Do You have Personality ?
The Web is like high school. You
want to be popular? You've got to have personality.
What if you're not the type? No
need to worry. On the Internet, you can market yourself and your
business without anyone knowing you're sweating bullets or shaking
in your boots.
The written word is a great fooler.
Right now it's working to make me seem like someone who gladly
jumps up to address a room full of strangers and loves breaking
the ice with people he doesn't know. Guess again.
Three Pros
There are a number of Internet personalities who come across as
Mr. Or Ms. Congeniality through the written word. Let's look at
how three of them do it.
All three are well-known, respected
Internet marketers - Declan Dunn (writething.com), Nick Usborne (forkinthehead.com),
and Seth Godin (author of "Permission Marketing").
When you read them, they all sound
friendly, unguarded, relaxed. Here are some of the things they do
to achieve this:
* Use contractions frequently (don't, didn't, I've)

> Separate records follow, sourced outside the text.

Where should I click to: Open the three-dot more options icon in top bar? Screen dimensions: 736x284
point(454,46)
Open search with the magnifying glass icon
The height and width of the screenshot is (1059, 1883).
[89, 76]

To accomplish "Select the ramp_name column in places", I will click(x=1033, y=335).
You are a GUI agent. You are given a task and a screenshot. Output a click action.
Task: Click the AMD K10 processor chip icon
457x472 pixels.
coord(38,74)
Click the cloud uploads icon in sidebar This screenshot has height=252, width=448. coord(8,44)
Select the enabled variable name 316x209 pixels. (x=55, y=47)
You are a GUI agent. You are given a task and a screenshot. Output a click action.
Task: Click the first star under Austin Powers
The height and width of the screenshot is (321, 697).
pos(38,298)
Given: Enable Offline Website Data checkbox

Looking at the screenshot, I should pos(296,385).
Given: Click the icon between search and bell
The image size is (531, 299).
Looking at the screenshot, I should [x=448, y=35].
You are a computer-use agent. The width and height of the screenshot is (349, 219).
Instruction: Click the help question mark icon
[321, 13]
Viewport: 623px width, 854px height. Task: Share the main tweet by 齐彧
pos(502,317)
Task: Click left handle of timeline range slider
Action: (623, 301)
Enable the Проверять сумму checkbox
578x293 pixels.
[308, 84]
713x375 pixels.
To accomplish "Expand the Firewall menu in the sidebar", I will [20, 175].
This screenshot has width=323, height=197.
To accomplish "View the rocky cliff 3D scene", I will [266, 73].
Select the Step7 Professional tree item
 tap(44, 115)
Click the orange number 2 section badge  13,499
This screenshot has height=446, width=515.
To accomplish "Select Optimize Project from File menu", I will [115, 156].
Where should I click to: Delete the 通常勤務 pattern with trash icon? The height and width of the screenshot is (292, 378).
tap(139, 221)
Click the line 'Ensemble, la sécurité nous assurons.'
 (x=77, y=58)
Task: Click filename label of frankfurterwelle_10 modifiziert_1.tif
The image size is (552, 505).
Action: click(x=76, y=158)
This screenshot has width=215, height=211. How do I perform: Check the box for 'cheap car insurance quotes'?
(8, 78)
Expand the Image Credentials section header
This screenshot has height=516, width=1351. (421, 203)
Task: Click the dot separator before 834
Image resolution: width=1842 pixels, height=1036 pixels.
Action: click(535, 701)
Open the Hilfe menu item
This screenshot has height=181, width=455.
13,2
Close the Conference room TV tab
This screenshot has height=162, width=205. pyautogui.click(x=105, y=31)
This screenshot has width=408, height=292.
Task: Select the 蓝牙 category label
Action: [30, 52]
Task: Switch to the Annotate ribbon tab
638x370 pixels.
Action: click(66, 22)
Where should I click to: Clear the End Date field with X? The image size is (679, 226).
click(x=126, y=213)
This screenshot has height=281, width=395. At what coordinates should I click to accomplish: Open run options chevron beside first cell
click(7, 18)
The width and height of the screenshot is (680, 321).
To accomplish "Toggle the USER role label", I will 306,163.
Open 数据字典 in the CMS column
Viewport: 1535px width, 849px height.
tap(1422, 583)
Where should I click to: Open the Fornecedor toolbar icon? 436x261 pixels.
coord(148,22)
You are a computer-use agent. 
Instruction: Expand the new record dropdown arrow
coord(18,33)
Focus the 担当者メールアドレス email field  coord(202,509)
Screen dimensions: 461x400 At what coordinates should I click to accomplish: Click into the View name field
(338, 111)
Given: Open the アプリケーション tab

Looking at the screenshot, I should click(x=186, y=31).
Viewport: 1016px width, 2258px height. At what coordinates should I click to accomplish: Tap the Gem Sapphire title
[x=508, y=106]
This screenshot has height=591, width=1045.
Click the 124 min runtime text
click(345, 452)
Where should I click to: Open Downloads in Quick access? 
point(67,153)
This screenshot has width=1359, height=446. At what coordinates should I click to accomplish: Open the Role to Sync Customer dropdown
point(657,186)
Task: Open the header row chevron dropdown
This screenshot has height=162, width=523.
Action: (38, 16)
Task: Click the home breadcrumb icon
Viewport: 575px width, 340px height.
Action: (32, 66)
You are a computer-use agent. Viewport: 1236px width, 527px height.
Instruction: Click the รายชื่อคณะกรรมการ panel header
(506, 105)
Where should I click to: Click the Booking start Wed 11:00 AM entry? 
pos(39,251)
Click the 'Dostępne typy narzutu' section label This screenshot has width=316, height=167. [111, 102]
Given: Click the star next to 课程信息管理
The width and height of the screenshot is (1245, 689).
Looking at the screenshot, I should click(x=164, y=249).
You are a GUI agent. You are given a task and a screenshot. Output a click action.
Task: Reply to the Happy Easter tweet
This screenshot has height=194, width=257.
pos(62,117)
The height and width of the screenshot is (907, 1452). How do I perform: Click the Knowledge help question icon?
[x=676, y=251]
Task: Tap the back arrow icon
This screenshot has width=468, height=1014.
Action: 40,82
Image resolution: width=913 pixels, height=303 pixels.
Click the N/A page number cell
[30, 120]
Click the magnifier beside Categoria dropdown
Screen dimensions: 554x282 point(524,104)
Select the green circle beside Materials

* Use conversational phrases (expressions more often heard in
speech than seen in print)
* Use commonly understood slang terms
* Start sentences now and then with a conjunction (And, But, So)
* Refer often to "you," "I" and "we"
They steer clear of jargon (even
sales jargon), because it may be unfamiliar to some of us. They
also avoid sounding trendy or "wired," because not all
of us are hip to the same things.
More important, they can make
writing sound like talking. And they accomplish this by:
* using wide variation in sentence lengths (from 1 word up to
30-40 words)
* using occasional sentence fragments
* getting sentences off to a fast start by typically starting with
the main subject and verb
* maintaining a strong energy level, by using action verbs (rather
than "is," "are," "was,"
"were," "be," "been")
* using mostly short words and short sentences, which score well
on readability tests (Dunn's average sentence length is 16 words;
Usborne's is 12; Godin's is only 7)
The 3-D Effect
That's all there is to it? Not exactly. These guys have also found
a voice that makes each of them seem individual and three-dimensional.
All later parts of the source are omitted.